→ **Exercise goal**
Count every line below that holds "width". Number only.

→ **Recorded information**
——————————
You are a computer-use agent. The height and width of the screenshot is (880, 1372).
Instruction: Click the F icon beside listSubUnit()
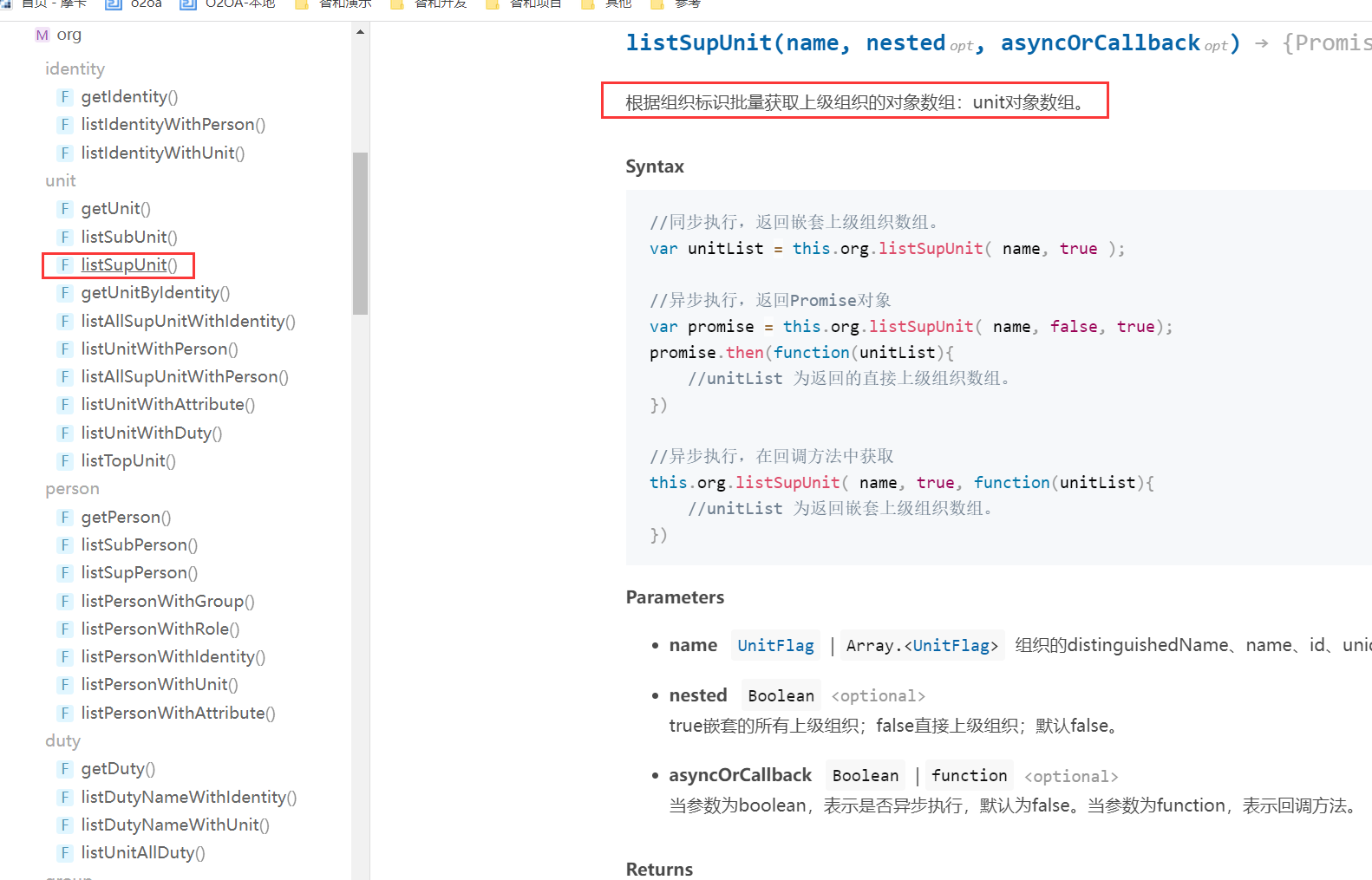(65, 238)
——————————
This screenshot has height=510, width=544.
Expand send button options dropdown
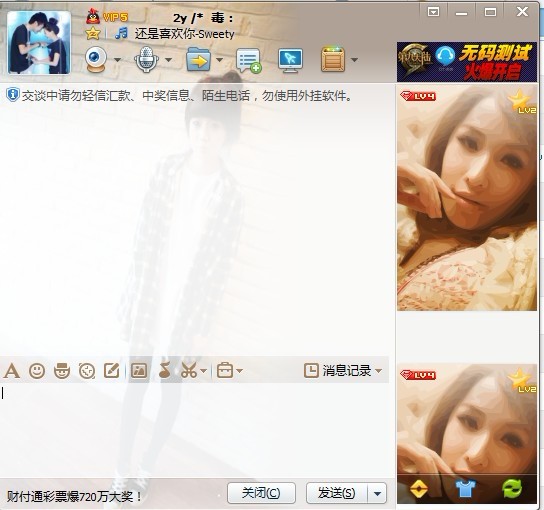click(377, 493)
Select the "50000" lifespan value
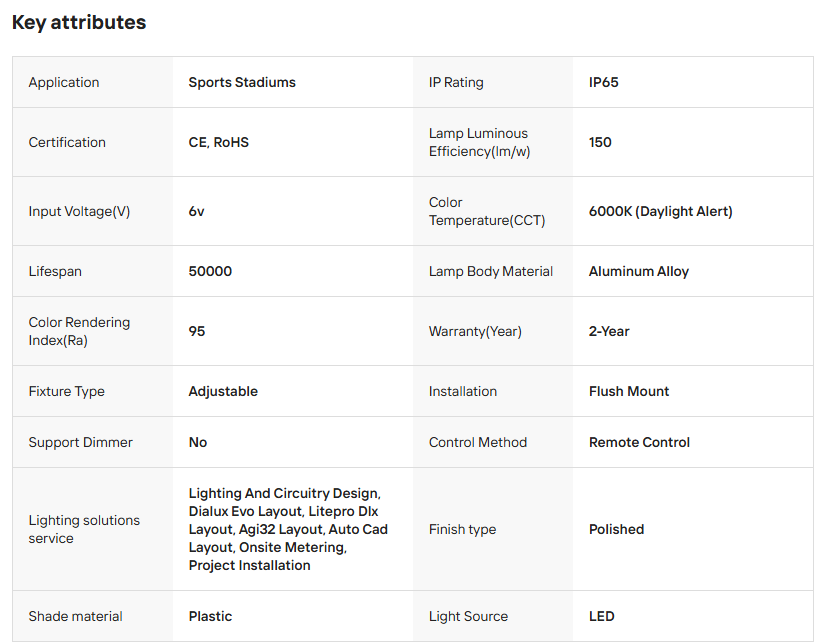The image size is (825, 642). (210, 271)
——————————
→ **Finished exercise**
2